CSDN部落格分類系統的分析與實現

Thinkgamer_gyt發表於2015-09-08

一:爬蟲爬取csdn部落格各個系列的博文和標籤

       在這裡只給出主要程式碼:

      
#coding:utf-8

#第一部分:得到首頁部落格專家各個系列連結
#===============================================================================

import urllib2
from bs4 import BeautifulSoup
import os


def getPage(href): #偽裝成瀏覽器登陸,獲取網頁原始碼
    headers = {  
        'User-Agent':'Mozilla/5.0 (Windows; U; Windows NT 6.1; en-US; rv:1.9.1.6) Gecko/20091201 Firefox/3.5.6'  
    }  
    req = urllib2.Request(  
        url = href ,
        headers = headers  
    )  
    
    #content = urllib2.urlopen(req).read()
    if urllib2.urlopen(req).read():
        return urllib2.urlopen(req).read()
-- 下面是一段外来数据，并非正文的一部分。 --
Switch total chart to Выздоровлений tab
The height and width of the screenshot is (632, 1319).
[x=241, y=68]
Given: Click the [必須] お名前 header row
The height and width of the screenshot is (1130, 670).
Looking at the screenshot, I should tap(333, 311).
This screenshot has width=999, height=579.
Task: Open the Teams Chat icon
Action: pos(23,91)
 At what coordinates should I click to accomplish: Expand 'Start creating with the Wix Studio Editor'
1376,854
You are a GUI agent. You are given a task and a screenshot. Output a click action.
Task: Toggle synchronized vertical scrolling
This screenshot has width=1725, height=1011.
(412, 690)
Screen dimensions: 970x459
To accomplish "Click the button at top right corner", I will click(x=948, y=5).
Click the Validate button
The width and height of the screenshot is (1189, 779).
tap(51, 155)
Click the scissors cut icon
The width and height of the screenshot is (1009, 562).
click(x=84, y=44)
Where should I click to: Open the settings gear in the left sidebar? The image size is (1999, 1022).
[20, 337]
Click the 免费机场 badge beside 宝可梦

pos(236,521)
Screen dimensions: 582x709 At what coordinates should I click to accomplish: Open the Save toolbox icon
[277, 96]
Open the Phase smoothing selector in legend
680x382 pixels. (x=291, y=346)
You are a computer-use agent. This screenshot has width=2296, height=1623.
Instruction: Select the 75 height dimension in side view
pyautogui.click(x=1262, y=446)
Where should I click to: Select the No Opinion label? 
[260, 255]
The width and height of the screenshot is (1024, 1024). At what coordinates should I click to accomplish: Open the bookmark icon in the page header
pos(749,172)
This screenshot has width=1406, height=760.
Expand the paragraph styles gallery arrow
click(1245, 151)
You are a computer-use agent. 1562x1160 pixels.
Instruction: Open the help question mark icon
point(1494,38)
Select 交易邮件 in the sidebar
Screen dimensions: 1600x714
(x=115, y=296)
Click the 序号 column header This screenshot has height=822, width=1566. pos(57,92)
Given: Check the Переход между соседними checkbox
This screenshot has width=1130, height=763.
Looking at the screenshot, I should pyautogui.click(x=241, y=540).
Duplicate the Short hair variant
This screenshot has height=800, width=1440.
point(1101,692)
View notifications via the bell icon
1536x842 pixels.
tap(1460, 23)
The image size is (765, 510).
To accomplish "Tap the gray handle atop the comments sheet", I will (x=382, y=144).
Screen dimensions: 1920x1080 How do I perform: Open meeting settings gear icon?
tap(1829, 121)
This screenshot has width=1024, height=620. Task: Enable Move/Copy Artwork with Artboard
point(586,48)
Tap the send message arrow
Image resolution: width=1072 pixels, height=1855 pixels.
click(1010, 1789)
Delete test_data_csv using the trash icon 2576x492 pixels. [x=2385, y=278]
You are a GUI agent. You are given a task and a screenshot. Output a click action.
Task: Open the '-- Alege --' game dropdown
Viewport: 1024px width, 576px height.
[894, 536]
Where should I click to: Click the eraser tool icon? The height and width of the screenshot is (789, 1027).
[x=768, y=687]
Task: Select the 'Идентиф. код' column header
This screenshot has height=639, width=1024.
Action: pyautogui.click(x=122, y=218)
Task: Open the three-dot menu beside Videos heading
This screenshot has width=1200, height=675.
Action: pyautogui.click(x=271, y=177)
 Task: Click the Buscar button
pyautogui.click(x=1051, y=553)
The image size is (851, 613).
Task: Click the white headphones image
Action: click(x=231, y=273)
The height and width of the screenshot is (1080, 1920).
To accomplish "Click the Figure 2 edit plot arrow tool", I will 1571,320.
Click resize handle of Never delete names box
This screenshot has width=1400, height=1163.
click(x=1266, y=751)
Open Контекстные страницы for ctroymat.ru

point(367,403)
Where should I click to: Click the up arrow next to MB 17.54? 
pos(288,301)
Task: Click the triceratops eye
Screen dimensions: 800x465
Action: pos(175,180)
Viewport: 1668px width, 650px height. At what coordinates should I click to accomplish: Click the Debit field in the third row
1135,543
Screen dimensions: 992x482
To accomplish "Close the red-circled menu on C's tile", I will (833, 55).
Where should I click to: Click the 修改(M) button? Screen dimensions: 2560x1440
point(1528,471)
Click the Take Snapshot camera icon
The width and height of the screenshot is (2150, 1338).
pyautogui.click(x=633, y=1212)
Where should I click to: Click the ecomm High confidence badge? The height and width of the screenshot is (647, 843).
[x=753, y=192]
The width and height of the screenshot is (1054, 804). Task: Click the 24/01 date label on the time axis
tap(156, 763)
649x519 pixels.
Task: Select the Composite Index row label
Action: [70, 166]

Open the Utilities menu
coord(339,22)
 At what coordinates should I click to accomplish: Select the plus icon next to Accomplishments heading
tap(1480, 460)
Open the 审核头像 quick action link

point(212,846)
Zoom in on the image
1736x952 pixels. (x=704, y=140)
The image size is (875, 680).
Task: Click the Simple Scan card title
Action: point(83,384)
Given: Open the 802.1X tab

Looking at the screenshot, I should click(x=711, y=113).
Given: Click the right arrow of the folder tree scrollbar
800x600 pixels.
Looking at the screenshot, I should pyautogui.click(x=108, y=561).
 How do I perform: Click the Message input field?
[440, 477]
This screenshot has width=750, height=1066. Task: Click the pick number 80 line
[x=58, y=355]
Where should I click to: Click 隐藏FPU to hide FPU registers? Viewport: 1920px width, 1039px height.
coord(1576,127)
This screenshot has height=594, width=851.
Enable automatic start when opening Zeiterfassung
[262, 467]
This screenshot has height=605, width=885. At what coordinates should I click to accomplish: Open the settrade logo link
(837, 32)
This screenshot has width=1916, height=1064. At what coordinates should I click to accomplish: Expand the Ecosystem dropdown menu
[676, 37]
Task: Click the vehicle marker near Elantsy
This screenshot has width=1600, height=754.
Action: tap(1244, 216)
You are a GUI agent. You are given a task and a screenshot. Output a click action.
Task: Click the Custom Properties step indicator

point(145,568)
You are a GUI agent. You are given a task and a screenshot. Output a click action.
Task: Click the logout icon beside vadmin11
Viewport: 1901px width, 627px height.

def getText(href,count):   #得到部落格內容和博主的相關資訊
    soup = BeautifulSoup(getPage(href))
    div = soup.find("div",id="article_details",class_="details")
    #print div
    
#寫博文標籤---------------------------------------
    tag = div.find("div",class_="tag2box")             #文章標籤
    if tag:
        for a in tag.findAll("a"): 
            #print a.get_text()                          #標籤
            aTag = a.get_text()
            fp = open("%s\\tag.txt" % count,"a")
            fp.write(aTag.encode('utf-8'))
            fp.write("\n")
            fp.close()
#寫博文標題和內容-----------------------------------------------------   
    title = div.find("div",class_="article_title")  #文章標題
    content = div.find("div",id="article_content",class_="article_content") #內容
    titleName = title.h1.span.a.get_text().strip()       #標題
    #print titleName
    cont = content.get_text()   
    #print cont                       #內容
    fp = open("%s\\content.txt" % count,"a")
    fp.write(titleName.encode('utf-8'))
    fp.write(cont.encode('utf-8'))
    fp.close()
#寫博主的訪問量排名等--------------------------------------------------
    div = soup.find("div",id="panel_Profile",class_="panel")
    if div:
        ul_1 = div.find("ul",id = "blog_rank")
        
        fp = open("%s\\aother.txt" % count,"a")
        ul_1_List = ul_1.findAll("li")
        visit = ul_1_List[0].get_text()
        fp.write(visit.encode("utf-8"))
        fp.write("\n")
        #print ul_1_List[0].get_text()                 #訪問量

        score = ul_1_List[0].get_text()
        fp.write(score.encode("utf-8"))
        fp.write("\n")
        #print ul_1_List[0].get_text()                   #積分

        num = ul_1_List[3].get_text()
        fp.write(num.encode("utf-8"))
        fp.write("\n")
        #print ul_1_List[3].get_text()                 #排名
  
        ul_2 = div.find("ul",id = "blog_statistics")
        ul_2_List = ul_2.findAll("li")
        
        #print ul_2_List[0].get_text()        #原創文章數
        ower = ul_2_List[0].get_text()
        fp.write(ower.encode("utf-8"))
        fp.write("\n")
        
        #print ul_2_List[1].get_text()           #轉載文章數 
        fromAnother = ul_2_List[2].get_text()
        fp.write(fromAnother.encode("utf-8"))
        fp.write("\n")
        
        #print ul_2_List[2].get_text()             #譯文文章數
        translator = ul_2_List[2].get_text()
        fp.write(translator.encode("utf-8"))
        fp.write("\n")
        
        #print ul_2_List[3].get_text()             #評論條數
        talk = ul_2_List[3].get_text()
        fp.write(talk.encode("utf-8"))
        fp.write("\n\n")
        fp.close()
#------------------------------------------------------------------------


if __name__=="__main__":
    for count in range(10,11):
        fp = open("%s.txt" % count,"r")
        hrefList = fp.readlines()
        for href in hrefList:
            print href.strip()
            getText(href.strip(),count)
        print count , "is  Ok ==========================================="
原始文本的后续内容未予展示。